Fever, aching limbs and a runny nose — as winter returns, so too does the flu. The disease is triggered by influenza viruses, which enter our body through droplets and then infect vulnerable cells.
A research team from Switzerland and Japan has taken an exceptionally close look at how this virus behaves. Using a microscopy approach they created themselves, the scientists can zoom in on the outer surface of human cells in a Petri dish. This setup has enabled them to watch, live and in sharp detail, the moment an influenza virus penetrates a living cell.
Under the direction of Yohei Yamauchi, Professor of Molecular Medicine at ETH Zurich, the group discovered something unexpected. The cells do not simply sit idle while the influenza virus approaches. Instead, they appear to make an effort to seize it. “The infection of our body cells is like a dance between virus and cell,” says Yamauchi.
Viral Surfing on the Cell Surface
Although cells gain nothing from being infected, the interaction looks active because the virus exploits a routine cellular uptake system that the cells cannot do without. This system normally brings essential substances such as hormones, cholesterol or iron into the cell.
To begin infection, an influenza virus attaches to specific molecules on the cell surface. The process resembles surfing on the membrane. The virus moves along the surface, latching onto one molecule after another, until it arrives at a site rich in these receptors. A spot with many receptors side by side provides the most efficient entry route.
When the cell’s receptors detect that the virus has attached, the membrane begins forming a small indentation at that spot. A structural protein named clathrin shapes and supports this deepening pocket. As the pocket expands, it wraps around the virus and forms a vesicle. The cell then pulls this vesicle inward, where the coat dissolves and releases the virus.

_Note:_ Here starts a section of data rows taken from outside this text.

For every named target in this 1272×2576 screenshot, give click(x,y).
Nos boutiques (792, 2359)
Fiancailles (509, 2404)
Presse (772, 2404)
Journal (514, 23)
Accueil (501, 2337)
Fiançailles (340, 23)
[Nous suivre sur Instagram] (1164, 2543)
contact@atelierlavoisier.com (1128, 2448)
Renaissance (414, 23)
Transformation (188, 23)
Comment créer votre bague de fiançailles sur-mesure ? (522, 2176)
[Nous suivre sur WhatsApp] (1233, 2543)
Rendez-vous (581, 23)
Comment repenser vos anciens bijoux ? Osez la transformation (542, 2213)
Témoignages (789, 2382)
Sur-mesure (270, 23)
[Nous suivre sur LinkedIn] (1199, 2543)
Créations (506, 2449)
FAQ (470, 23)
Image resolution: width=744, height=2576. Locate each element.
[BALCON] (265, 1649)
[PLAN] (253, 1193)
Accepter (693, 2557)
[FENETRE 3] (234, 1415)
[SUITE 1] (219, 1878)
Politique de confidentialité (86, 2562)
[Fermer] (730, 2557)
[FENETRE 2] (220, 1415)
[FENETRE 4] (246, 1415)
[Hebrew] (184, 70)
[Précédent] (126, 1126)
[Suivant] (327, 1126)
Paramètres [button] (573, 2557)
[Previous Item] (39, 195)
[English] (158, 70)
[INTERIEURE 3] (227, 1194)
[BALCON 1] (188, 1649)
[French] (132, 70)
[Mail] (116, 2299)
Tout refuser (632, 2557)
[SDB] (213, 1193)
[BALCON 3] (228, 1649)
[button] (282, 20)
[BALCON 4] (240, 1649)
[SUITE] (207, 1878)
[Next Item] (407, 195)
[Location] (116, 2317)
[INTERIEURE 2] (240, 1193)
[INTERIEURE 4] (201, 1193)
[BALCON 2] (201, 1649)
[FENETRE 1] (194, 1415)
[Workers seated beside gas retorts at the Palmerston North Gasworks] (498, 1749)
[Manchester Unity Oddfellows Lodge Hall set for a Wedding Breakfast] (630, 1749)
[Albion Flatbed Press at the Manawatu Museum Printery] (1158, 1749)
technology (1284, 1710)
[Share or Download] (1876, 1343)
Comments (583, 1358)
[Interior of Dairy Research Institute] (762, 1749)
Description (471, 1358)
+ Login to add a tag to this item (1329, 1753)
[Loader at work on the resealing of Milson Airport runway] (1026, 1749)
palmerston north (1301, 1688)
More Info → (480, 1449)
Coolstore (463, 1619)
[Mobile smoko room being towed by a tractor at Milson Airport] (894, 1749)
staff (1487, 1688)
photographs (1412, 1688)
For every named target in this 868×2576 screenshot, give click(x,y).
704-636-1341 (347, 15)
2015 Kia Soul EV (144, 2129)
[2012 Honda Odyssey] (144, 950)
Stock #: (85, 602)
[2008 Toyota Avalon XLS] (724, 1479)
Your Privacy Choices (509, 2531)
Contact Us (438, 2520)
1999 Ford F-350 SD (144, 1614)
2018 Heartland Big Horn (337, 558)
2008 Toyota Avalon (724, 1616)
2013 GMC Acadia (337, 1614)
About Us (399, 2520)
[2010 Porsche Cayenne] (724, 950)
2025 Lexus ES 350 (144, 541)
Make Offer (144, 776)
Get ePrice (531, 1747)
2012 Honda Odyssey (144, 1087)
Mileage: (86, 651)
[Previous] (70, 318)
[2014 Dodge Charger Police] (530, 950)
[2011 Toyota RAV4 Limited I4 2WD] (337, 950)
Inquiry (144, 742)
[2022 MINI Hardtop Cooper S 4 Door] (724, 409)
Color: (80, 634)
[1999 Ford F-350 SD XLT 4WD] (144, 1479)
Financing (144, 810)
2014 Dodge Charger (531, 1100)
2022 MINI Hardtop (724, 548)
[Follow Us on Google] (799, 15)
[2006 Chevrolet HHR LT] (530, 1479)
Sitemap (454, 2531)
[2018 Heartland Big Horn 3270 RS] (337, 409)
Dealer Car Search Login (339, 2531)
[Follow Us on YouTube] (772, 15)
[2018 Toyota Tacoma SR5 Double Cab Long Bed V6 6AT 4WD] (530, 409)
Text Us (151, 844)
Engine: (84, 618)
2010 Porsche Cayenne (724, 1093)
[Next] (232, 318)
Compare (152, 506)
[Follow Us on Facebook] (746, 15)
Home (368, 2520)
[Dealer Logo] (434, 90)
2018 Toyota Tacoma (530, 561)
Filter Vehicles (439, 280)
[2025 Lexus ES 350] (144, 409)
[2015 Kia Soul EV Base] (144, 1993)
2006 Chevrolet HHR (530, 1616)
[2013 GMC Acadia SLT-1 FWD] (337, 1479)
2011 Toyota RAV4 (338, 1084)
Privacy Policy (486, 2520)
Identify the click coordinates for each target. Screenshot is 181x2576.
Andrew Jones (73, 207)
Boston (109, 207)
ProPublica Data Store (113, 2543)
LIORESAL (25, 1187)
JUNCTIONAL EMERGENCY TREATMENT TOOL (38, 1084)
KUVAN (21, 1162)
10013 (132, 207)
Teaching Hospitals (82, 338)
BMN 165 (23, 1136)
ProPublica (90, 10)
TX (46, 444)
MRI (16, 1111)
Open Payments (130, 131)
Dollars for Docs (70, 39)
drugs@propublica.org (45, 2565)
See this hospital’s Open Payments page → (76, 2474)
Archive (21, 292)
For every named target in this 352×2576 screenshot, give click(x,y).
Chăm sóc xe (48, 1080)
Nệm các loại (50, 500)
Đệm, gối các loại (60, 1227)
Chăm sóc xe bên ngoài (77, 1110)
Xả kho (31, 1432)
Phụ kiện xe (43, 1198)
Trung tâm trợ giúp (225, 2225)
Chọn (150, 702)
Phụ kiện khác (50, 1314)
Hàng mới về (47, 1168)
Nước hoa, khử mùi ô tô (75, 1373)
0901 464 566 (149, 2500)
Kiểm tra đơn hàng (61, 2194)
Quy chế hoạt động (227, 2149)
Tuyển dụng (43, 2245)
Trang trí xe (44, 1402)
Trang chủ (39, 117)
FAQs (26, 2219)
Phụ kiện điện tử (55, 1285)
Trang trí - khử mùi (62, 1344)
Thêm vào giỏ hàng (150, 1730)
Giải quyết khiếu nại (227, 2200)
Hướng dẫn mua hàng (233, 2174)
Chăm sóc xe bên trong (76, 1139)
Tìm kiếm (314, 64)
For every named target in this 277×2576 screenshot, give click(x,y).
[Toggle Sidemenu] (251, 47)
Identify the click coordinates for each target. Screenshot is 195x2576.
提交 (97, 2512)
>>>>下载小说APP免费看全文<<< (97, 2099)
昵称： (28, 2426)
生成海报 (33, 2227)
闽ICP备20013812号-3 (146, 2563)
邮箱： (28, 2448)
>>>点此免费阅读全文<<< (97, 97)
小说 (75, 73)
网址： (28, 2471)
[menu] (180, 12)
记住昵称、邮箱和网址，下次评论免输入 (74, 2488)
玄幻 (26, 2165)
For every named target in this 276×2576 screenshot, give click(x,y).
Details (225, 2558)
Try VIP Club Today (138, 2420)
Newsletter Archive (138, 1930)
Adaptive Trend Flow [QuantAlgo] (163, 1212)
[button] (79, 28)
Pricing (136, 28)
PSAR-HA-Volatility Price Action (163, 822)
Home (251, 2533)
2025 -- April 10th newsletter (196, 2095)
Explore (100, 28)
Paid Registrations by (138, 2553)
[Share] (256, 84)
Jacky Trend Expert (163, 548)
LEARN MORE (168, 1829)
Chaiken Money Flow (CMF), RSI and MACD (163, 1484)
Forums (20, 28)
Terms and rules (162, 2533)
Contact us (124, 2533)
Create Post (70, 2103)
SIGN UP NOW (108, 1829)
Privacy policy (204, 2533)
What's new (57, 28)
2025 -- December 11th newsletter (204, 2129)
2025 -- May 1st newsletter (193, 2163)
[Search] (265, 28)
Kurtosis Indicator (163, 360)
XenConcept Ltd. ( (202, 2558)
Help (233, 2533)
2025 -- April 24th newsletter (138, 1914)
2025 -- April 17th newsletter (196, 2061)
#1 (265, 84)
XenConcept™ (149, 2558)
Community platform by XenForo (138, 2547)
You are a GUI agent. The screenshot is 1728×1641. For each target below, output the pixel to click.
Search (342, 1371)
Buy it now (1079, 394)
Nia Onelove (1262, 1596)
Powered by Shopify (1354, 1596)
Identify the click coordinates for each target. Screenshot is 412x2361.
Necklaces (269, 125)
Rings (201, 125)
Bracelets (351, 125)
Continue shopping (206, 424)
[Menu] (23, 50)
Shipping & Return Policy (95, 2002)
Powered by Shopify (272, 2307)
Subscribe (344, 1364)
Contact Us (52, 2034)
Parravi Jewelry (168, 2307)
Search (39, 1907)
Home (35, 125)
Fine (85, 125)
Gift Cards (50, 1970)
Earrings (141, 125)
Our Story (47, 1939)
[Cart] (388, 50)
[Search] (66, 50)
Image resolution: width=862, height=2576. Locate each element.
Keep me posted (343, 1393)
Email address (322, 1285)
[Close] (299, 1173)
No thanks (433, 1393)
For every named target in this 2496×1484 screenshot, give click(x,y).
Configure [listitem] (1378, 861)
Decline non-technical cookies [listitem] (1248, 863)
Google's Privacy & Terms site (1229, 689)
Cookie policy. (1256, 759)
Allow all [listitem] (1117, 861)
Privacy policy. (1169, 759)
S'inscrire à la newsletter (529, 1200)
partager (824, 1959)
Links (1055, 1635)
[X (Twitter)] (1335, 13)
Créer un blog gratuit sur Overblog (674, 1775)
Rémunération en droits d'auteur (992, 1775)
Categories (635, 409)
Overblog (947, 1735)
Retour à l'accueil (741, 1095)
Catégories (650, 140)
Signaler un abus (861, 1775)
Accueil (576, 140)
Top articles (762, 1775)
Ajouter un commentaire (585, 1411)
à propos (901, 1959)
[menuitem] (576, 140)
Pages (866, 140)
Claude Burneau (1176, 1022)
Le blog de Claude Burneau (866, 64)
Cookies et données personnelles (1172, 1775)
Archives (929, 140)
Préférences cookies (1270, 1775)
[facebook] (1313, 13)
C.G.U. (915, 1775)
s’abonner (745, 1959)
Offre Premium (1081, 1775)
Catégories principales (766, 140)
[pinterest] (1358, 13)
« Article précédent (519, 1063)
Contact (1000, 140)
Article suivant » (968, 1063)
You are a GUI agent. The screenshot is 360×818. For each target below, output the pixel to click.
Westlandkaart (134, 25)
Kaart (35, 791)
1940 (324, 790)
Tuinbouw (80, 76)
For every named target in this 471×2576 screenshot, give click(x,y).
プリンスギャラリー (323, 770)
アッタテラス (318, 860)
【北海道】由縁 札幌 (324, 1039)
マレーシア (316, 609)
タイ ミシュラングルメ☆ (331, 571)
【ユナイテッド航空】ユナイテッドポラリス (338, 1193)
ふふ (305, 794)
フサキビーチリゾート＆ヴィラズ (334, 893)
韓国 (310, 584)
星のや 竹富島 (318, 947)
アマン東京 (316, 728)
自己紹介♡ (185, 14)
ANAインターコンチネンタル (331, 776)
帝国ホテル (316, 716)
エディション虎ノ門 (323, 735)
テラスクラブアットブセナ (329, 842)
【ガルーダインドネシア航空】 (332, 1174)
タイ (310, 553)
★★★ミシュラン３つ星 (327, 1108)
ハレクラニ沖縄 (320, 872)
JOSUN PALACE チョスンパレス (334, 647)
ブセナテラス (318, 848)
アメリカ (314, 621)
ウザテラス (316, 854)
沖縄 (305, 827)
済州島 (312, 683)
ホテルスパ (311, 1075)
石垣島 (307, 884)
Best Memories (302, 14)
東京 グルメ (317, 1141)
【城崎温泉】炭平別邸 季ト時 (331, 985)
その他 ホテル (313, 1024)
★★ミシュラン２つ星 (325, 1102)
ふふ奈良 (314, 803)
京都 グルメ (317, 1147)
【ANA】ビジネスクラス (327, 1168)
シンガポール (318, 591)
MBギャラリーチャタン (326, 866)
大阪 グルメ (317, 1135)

Why Earlier Microscopy Fell Short
Previous attempts to study this crucial moment in infection relied on methods like electron microscopy, which require destroying the cells to obtain an image. As a result, they captured only single moments in time. Fluorescence microscopy, another common tool, offers live imaging but at low spatial resolution.
ViViD-AFM Sheds Light on Viral Entry
The new method, which merges atomic force microscopy (AFM) with fluorescence microscopy, is called virus-view dual confocal and AFM (ViViD-AFM). This combined approach makes it possible to track the fine-scale movements involved as the virus enters the cell.
With this tool, the researchers demonstrated that cells assist the virus at several stages of entry. They summon important clathrin proteins to the site where the virus is attached. The membrane at that point also pushes upward, almost as if trying to seize the virus. These wave-like motions intensify if the virus tries to drift away from the surface.
Implications for Antiviral Research
Because ViViD-AFM allows scientists to observe infection while it is happening, it offers a valuable way to test antiviral drug candidates directly in cell cultures. The team notes that the technique may also be applied to studying other viruses or even vaccines, giving researchers a real-time view of how these particles interact with cells.